Can you write out the records below again, swapping "checkbox" for "check box" everywhere it appears and leaving everything else unchanged, with the pictures omitted?

───

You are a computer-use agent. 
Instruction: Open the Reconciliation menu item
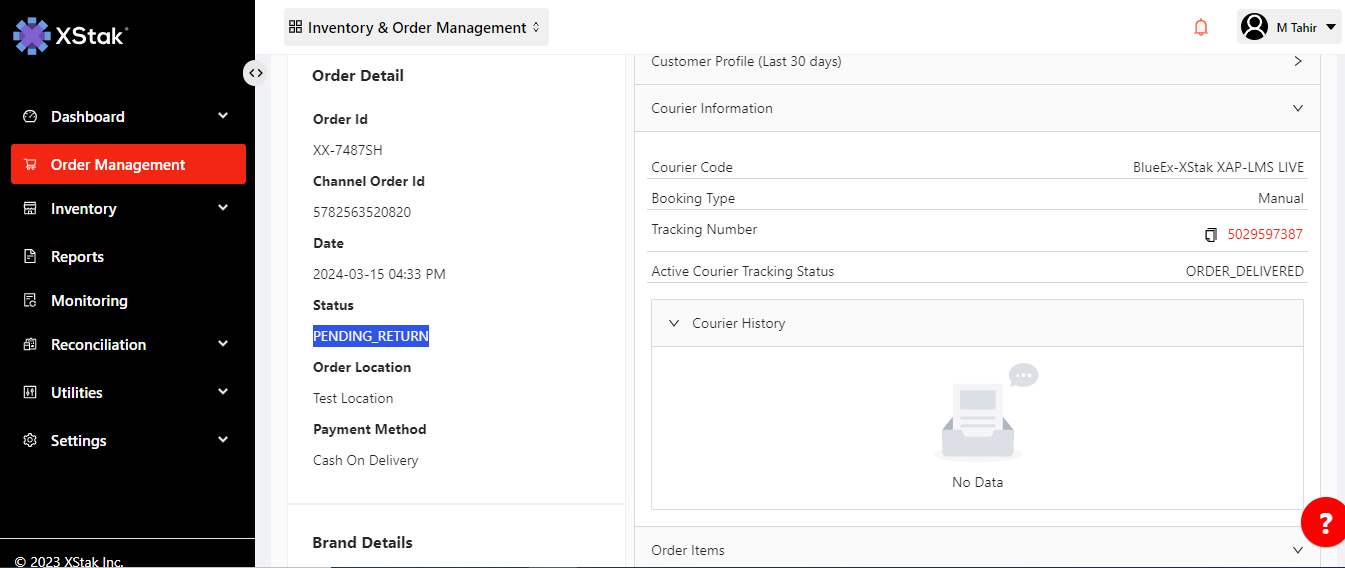[x=98, y=345]
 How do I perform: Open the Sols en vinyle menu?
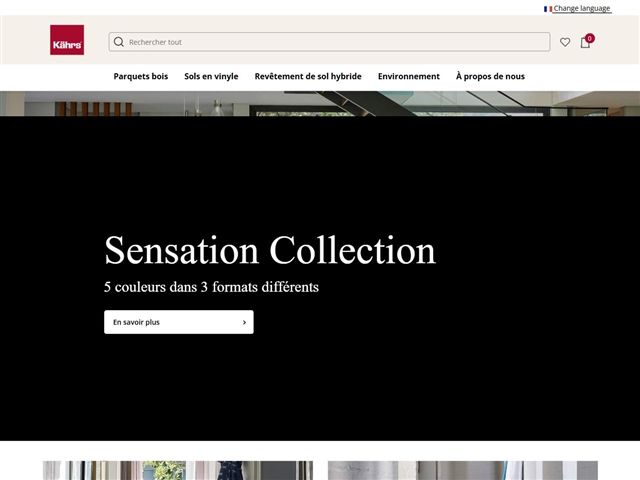coord(211,76)
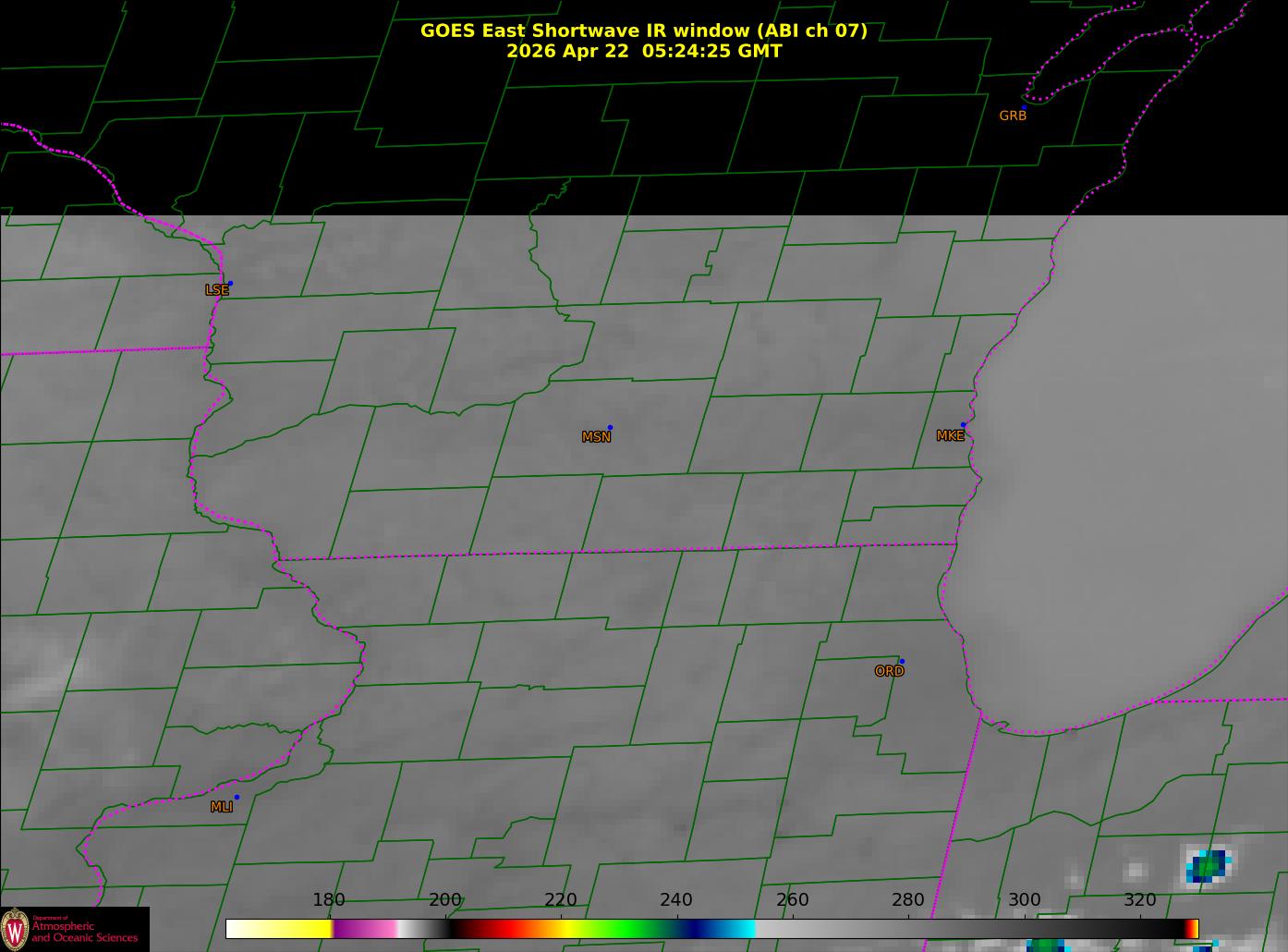This screenshot has height=952, width=1288.
Task: Click the MLI station label
Action: point(221,807)
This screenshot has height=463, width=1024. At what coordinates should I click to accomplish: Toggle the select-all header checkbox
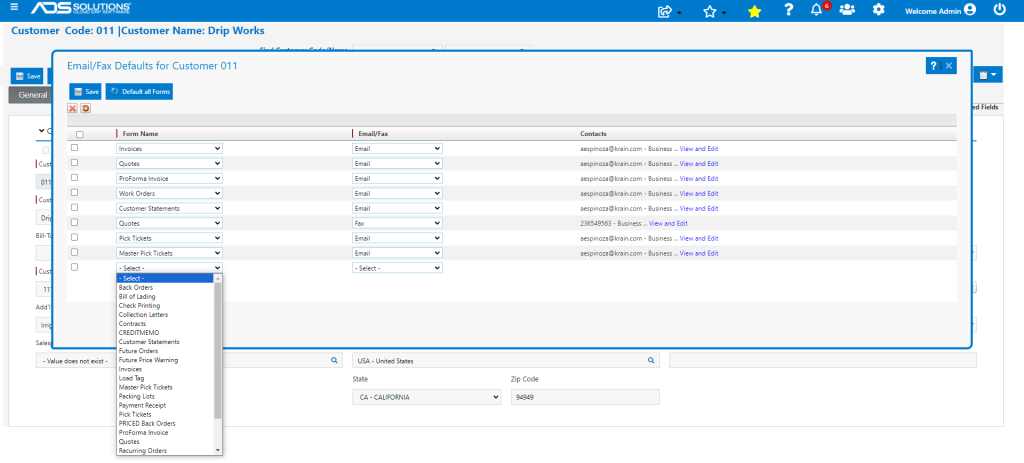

───

## Exercise output
You are a computer-use agent. 
Instruction: Open the Reconciliation menu item
[x=98, y=345]
 How do I perform: Open the Sols en vinyle menu?
coord(211,76)
This screenshot has height=952, width=1288.
Task: Click the MLI station label
Action: point(221,807)
This screenshot has height=463, width=1024. At what coordinates should I click to accomplish: Toggle the select-all header check box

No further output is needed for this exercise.